▶ **TAREAS DEL EJERCICIO**:
[1] Según el texto sobre el fútbol colombiano, ¿qué lugar ocupa Colombia en América Latina en número de futbolistas exportados?
[2] Cambia "perdedores" por "descartados" en el fragmento del texto sobre el fútbol colombiano que empieza con "Hay que tener" y sigue hasta "los managers internacionales.", y escribe ese fragmento completo.
[3] Escribe cómo sigue el texto sobre el fútbol colombiano a partir de su última oración.

Hay que tener en cuenta un hecho incontrovertible: Colombia es el tercer país de América Latina —por detrás de Brasil y Argentina— en número de futbolistas exportados a otros países, sean de Europa, América Latina u otras ligas como la de China y algunas árabes. Esto quiere decir que, desde el punto de vista humano, el fútbol nacional se alimenta de jugadores que nadie quiso comprar fuera del país y a quienes no les quedó otro remedio que quedarse y hacer su carrera en Colombia. Por eso, sin ánimo de dramatizar, se puede decir que el fútbol nacional es ya en esencia una liga de perdedores, de anónimos que no llamaron la atención de los managers internacionales.
Todo se entiende al ver a los jugadores en el campo. Ahí el nivel medio o medio bajo de la liga criolla se evidencia sobre todo en tres aspectos: la mala calidad de los pases, lo que obliga al choque permanente con el rival (de ahí la increíble cantidad de patadones y peleas); la mala técnica para recibir cuando el pase es bueno, lo que hace que el balón golpee en la pierna del destinatario y se aleje un par de metros, obligando al choque con el rival (más patadones y peleas), y el tercero, la increíble cantidad de acciones incoherentes: golpes al balón hacia lo alto o hacia la tribuna, o patadas que vuelan sin tocar el balón y van a la pierna del rival (más peleas). A todo esto deben sumarse dos aspectos: de un lado la pésima calidad de los árbitros, lo que genera una sensación de injusticia y consiguiente violencia (más patadas y peleas) y, del otro, la certeza de que cada partido es una oportunidad individual para ser visto, lo que hace que el jugador pierda la idea de equipo y se concentre en su salvación individual, sentimiento típico de país en desarrollo, lo que provoca infinidad de tiros al arco desviados o repelidos de forma obvia, pues el delantero prefiere eso antes que pasarle la pelota a su compañero, que es un rival en su carrera aspiracional.

▶ **DATOS PROPORCIONADOS**:
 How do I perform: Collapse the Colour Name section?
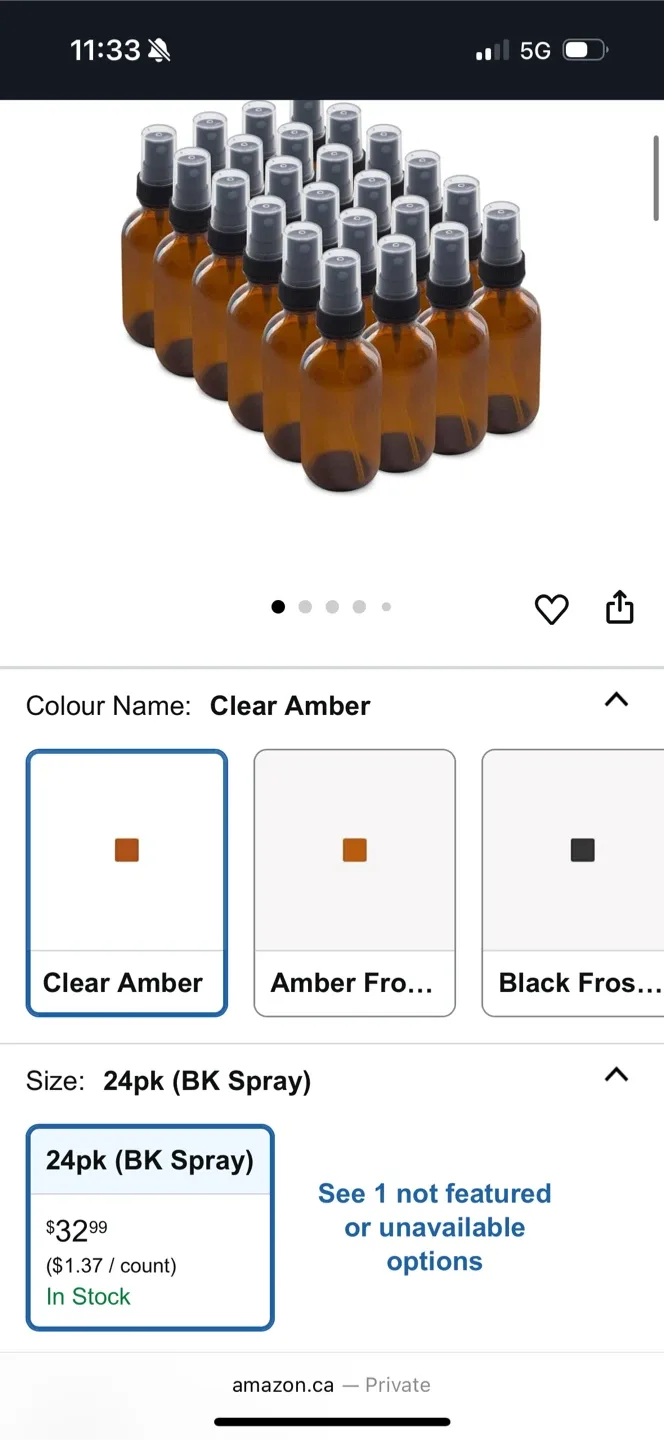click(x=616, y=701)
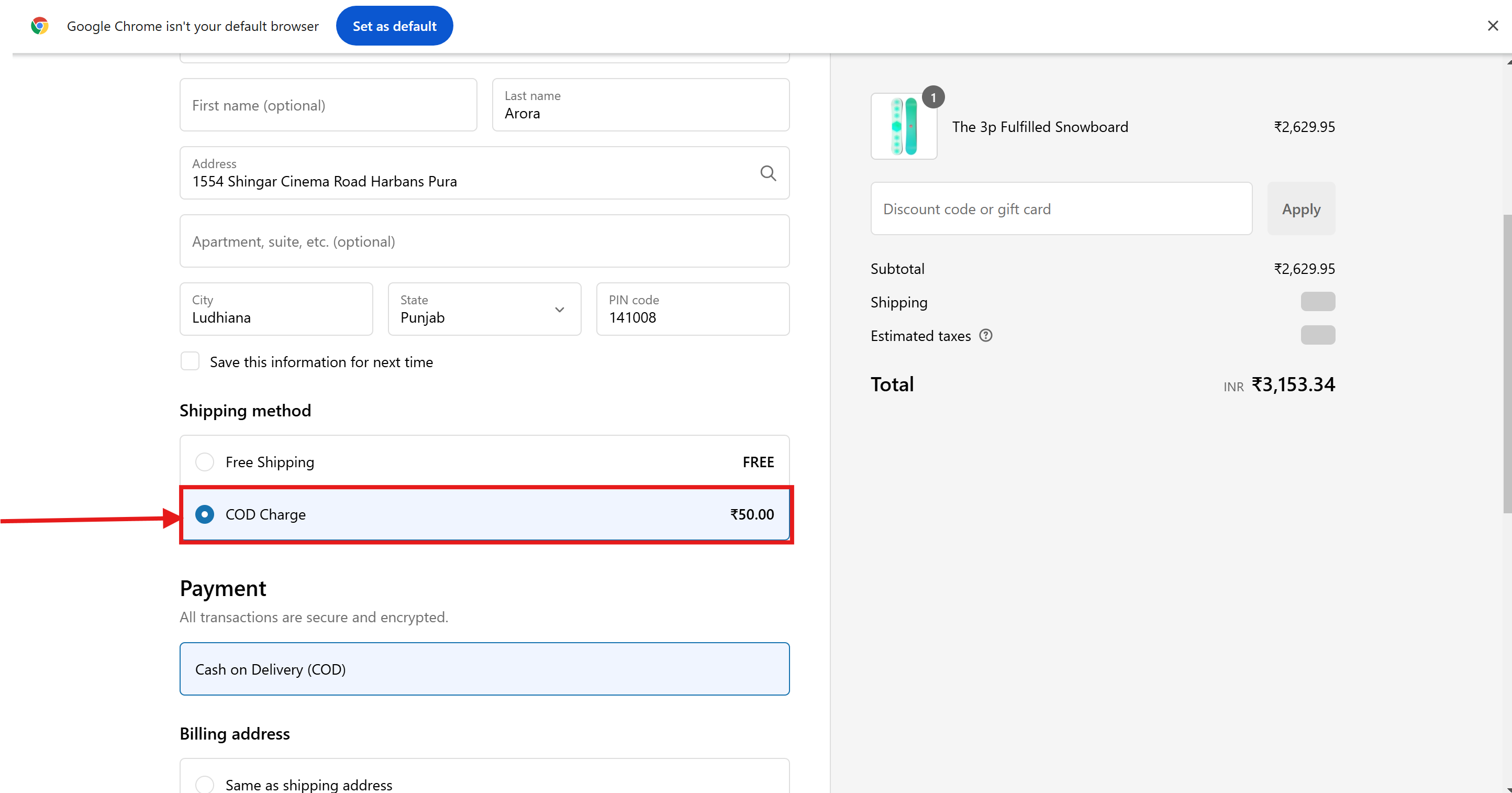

▶ **RESPUESTAS POR TAREA**:
[1] El tercero, por detrás de Brasil y Argentina.

[2]
Hay que tener en cuenta un hecho incontrovertible: Colombia es el tercer país de América Latina —por detrás de Brasil y Argentina— en número de futbolistas exportados a otros países, sean de Europa, América Latina u otras ligas como la de China y algunas árabes. Esto quiere decir que, desde el punto de vista humano, el fútbol nacional se alimenta de jugadores que nadie quiso comprar fuera del país y a quienes no les quedó otro remedio que quedarse y hacer su carrera en Colombia. Por eso, sin ánimo de dramatizar, se puede decir que el fútbol nacional es ya en esencia una liga de descartados, de anónimos que no llamaron la atención de los managers internacionales.

[3]
Por eso, más que un espectáculo deportivo, nuestro fútbol es la evidencia sociológica del desamparo, la falta de oportunidades y la poca educación. Es hecho por gente ya herida al nacer por la pobreza, la injusticia y la violencia. Y por eso, grosso modo, raro es el partido donde no hay dos o tres penaltis y en el que al menos un jugador no sale expulsado. Y son la mayoría. Por cada James, Falcao o Cuadrado hay centenares de jugadores que no lo lograron y que envejecerán en nuestras tristes canchas peladas, a la espera de una oportunidad que nunca les llegó.